If approved, the 100-apartment Green Villa project would be one of the largest housing developments in Island history.

A disputed apartment project in Oak Bluffs is under review by the Martha’s Vineyard Commission, which opened a public hearing last week on the Green Villa subdivision.

One of the Island’s largest-ever housing proposals, the project from developers William Cumming and Chris Miller would build 100 ownership apartments, four commercial units and more than 200 parking spaces on about eight acres along Edgartown-Vineyard Haven Road.

As proposed, the Green Villa condominiums would be deed-restricted to year-round Island residents only, with 25 units restricted further to buyers earning no more than 80 per cent of the area median income.

The other 75 apartments would be restricted to buyers earning up to 150 per cent of the median income, often referred to as the “missing middle” cohort of Island residents who don’t qualify for subsidized housing but can’t afford the Vineyard’s existing market rates with what they earn working here. 

Even before reaching the commission last week, the Green Villa proposal has been contentious, sparking multiple challenges that could set new legal precedents. 

Mr. Cumming filed an application with the Oak Bluffs zoning board of appeals in May, 2024, for a general permit under state 40B, which allows projects with affordable housing to skirt some local zoning bylaws.

The zoning board referred Green Villa to the Martha’s Vineyard Commission for review as a development of regional impact, suspending the town process until the commission has made its decision. 

While this is the typical order of business for a project referred to the commission, the Green Villa principals have taken legal action against the delay, arguing to the state Housing Appeals Committee that the zoning board — not the MVC — should be the authority conducting the review.

Oak Bluffs then filed a lawsuit in Dukes County Superior Court, asking a judge to step in. The town, according to the suit, would be put under an undue burden if it had to review projects before the Martha’s Vineyard Commission. 

The commission also joined the lawsuit, to defend its review procedures. 

Separately, the town and Green Villa are fighting over the town’s interpretation of the state’s 40B statute. That battle is still before the state’s Housing Appeal Committee, according to town attorney Michael Goldsmith.

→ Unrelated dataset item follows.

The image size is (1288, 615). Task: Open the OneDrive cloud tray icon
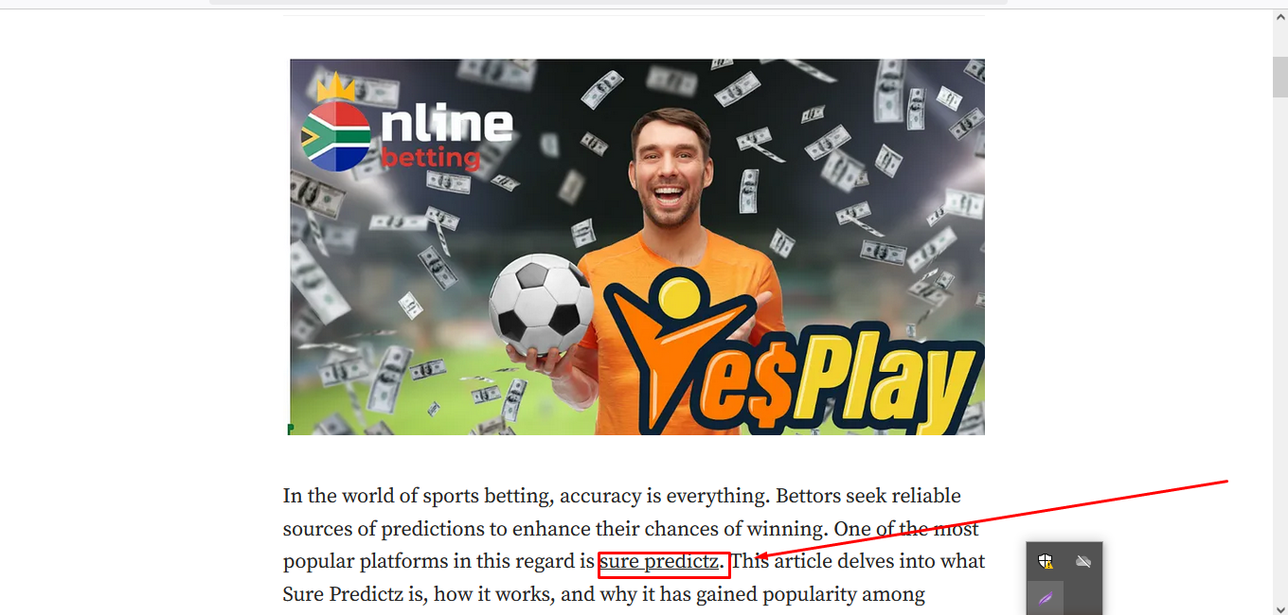coord(1083,562)
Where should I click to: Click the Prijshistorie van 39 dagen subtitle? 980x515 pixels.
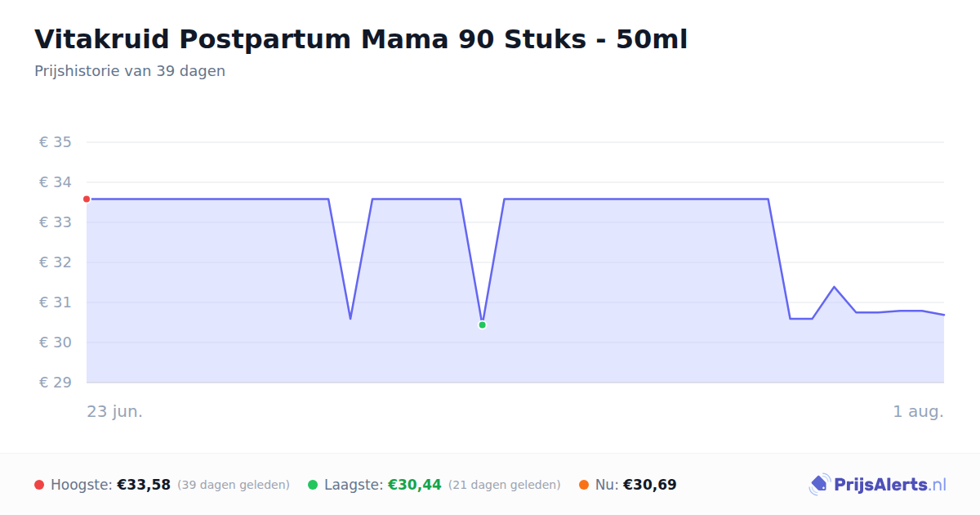point(130,71)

Oak Bluffs town administrator Deborah Potter also has raised objections to the plan in letters to Mass Housing, an independent agency that provides financing for affordable housing developments. 

Green Villa is not eligible for government or municipal housing funds, according to the developers.

In a letter last year, Ms. Potter told Mass Housing the project would worsen traffic on a stretch of the Edgartown-Vineyard Haven Road that is already heavily used for the YMCA of MV, the ice arena, Martha’s Vineyard Community Services and Martha’s Vineyard Regional High School.

She also raised concerns about fire safety, noise, wastewater impact and other potential consequences of the increased density.

In a follow-up letter, Ms. Potter wrote: “Persistent critical concerns cast doubt on the suitability of the site for the proposed project. Given the issues raised previously, it appears that this site may not align well with the proposed development’s scope.”

Mr. Cumming said he has tried to speak with Oak Bluffs officials, to no avail.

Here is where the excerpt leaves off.